Wo wir gerade beim Abseilen sind: Im späteren Tagesverlauf kletterten wir an der „Nadel". Wir hatten nicht berücksichtigt, dass drei Routen im oberen Bereich zusammenlaufen und befanden uns daraufhin zu 8 in einer Route. Das Besondere an der „Nadel" ist das Abseilen auf der anderen Seite des Felsens. Dort baumelt man erst mal einige Meter im Freien, bevor man wieder festen Boden unter den Füßen hat. Das war ein Erlebnis für sich. Ich kam mir vor, wie in einem James Bond Film. Ohne die Füße an einer Wand abstützen zu können, hingen wir frei in der Luft, nur an unseren beiden Halbseilen. Wir „die Unerfahreneren" mussten über unseren Schatten springen um diese überragende Erfahrung machen zu können. Ich bin als erster runter. Den Kopf komplett frei von jeglichen Gedanken genoss ich den Moment. Unten angekommen, rannte ich los, um mein Handy zu holen. Ich dachte mir, wenn ich schnell genug bin, schaffe ich es, jeden aus unserer Seilschaft beim Abseilen fotografieren zu können. Gut, mein Handy hatte ich jetzt. Nun musste ich nur noch eine gute Position finden, um möglichst tolle Fotos schießen zu können. Als ich die Fotos der anderen schoss, fragte ich mich, ob ich auch so cool ausgesehen habe als ich mich abseilte. Angestrengt von der Kletterei und überwältigt von den vielen neuen Eindrücken machten wir uns gemeinsam auf den Weg zu unserer Unterkunft.
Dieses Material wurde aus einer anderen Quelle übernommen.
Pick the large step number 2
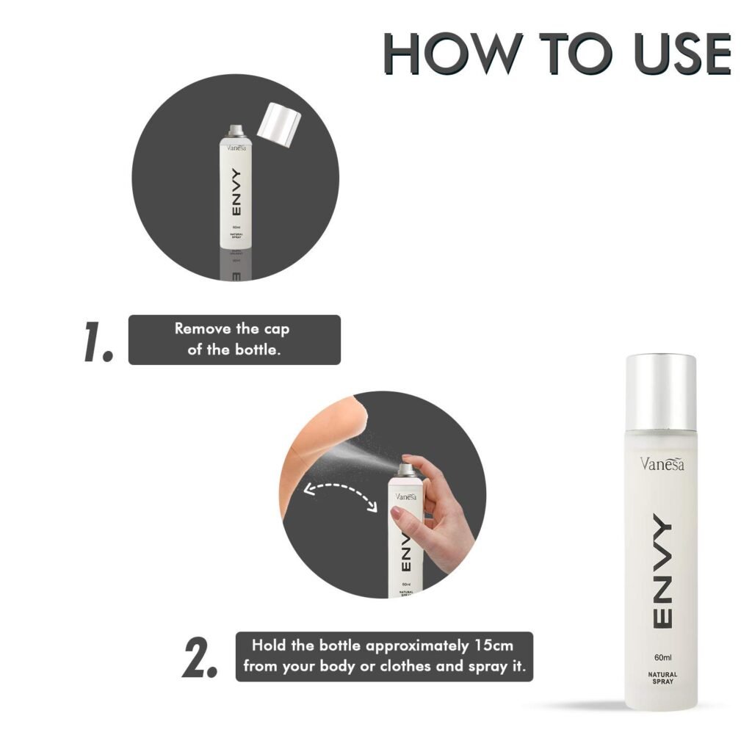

Die Unterkunft lag an einem sehr idyllischem Feld. Bei einem kühlen Radler und schönen Gesprächen ließen wir den Tag mit Aussicht auf den Sonnenuntergang ausklingen.
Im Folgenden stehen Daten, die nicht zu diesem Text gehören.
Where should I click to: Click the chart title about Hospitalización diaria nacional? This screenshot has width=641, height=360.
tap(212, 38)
Am zweiten Tag hieß es früh aufstehen, frühstücken und schnell wieder an den Fels, um den Tag möglichst gut auszunutzen. Am Fels angekommen suchten wir wieder unser Lager auf, und teilten uns erneut in Seilschaften auf. Dieses mal waren wir nur zu zweit. Wir überlegten uns, ob wir an dem Tag lieber Mehrseillänge oder Sportklettern wollen. Entschieden haben wir uns zum Sportklettern. Im Bereich Rocher du Tunnel fanden wir drei interessante Routen, an denen wir uns ausprobieren wollten. Diese waren für unsere Verhältnisse schon anspruchsvoll. Nachdem wir die Routen bezwungen haben, waren wir am Ende unserer Kräfte. Als wir in unserem Lager angekommen sind, waren alle schon in Aufbruchstimmung. Nachdem wir alles wieder eingepackt und aufgeräumt haben, machten wir uns auf den Weg zum Auto. Auf er Rückfahrt merkte man jedem einzelnen von uns an, das wir unseren Spaß hatten, aber den Anstrengungen entsprechend müde waren.

Wir freuen wir uns schon auf den nächsten Ausflug mit der Sektion und finden es klasse Teil einer so netten Gruppe geworden zu sein.